* Begin SELECTION *

The ROC curve illustrates the overall performance of the classifier (more info: https://en.wikipedia.org/wiki/Receiver_operating_characteristic). The more the curve appears linear, the closer the quality of the classifier is to a random process. The more the curve tends towards the upper left side, the closer the quality of your classifier is to perfection.

_images/analysis_mod_classif_roc_curve.png

Lift per bin

The predictions are sorted in descending order and the lift of each decile (bin) is indicated in the graph. Example: A lift of 4 means that there are 4 times more positives in the considered decile than on average in the population.

The orange horizontal line shows a lift at 1.

_images/analysis_mod_classif_lift_per_bin.png

Cumulated lift

The objective of this curve is to measure what proportion of the positives can be achieved by targeting only a subsample of the population. It therefore illustrates the proportion of positives according to the proportion of the selected sub-population.

A diagonal line (orange) illustrates a random pattern (= x % of the positives are obtained by randomly drawing x % of the population). A segmented line (blue) illustrates a perfect model (= 100% of positives are obtained by targeting only the population’s positive rate).

_images/analysis_mod_classif_lift_cumulated.png

Multiclassification models

Score table

Among the displayed metrics, we have displayed the macro averaged:

  • Accuracy
  • Precision
  • Recall
  • F1-Score
_images/analysis_mod_multiclass_score.png

Confusion matrix

The confusion matrix makes it possible to understand the distribution of predicted values compared to actual values between classes. The boxes in the matrix are darker for large quantities and lighter for small quantities.

Ideally, most classified individuals should be located on the diagonal of your matrix.

_images/analysis_mod_multiclass_confusion_matrix.png

ROC curve & per class analysis

The ROC curve illustrates the overall performance of the classifier (more info: https://en.wikipedia.org/wiki/Receiver_operating_characteristic). The more the curve appears linear, the closer the quality of the classifier is to a random process. The more the curve tends towards the upper left side, the closer the quality of your classifier is to perfection.

Within the framework of multiclass classification, there are as many curves as there are classes. They are calculated in « one- versus-all ».

Also, for each class, you’ll have detailed metric of it on the right part of the screen:

_images/analysis_mod_multiclass_roc_curve.png

Simple models

For every use case, 2 simples models will be trained. One will be tree based the other one will be linear (or logistic, depending of the corresponding TRAINING TYPE) Please keep in mind that, because of the nature of simplified models, their predictive power might be lower than more complex one but are easier to understand and to communication to business users.

* End SELECTION *
* Begin GIVEN INFORMATION *

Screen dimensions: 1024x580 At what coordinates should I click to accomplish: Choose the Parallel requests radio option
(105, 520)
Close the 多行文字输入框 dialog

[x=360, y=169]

* End GIVEN INFORMATION *

> _SHORT TASK_: Please copy, word for word, the part of the classifier evaluation text that opens with the words containing "Cumulated lift" and closes with "the selected sub-population.".

> _EXPECTED ANSWER_:
Cumulated lift

The objective of this curve is to measure what proportion of the positives can be achieved by targeting only a subsample of the population. It therefore illustrates the proportion of positives according to the proportion of the selected sub-population.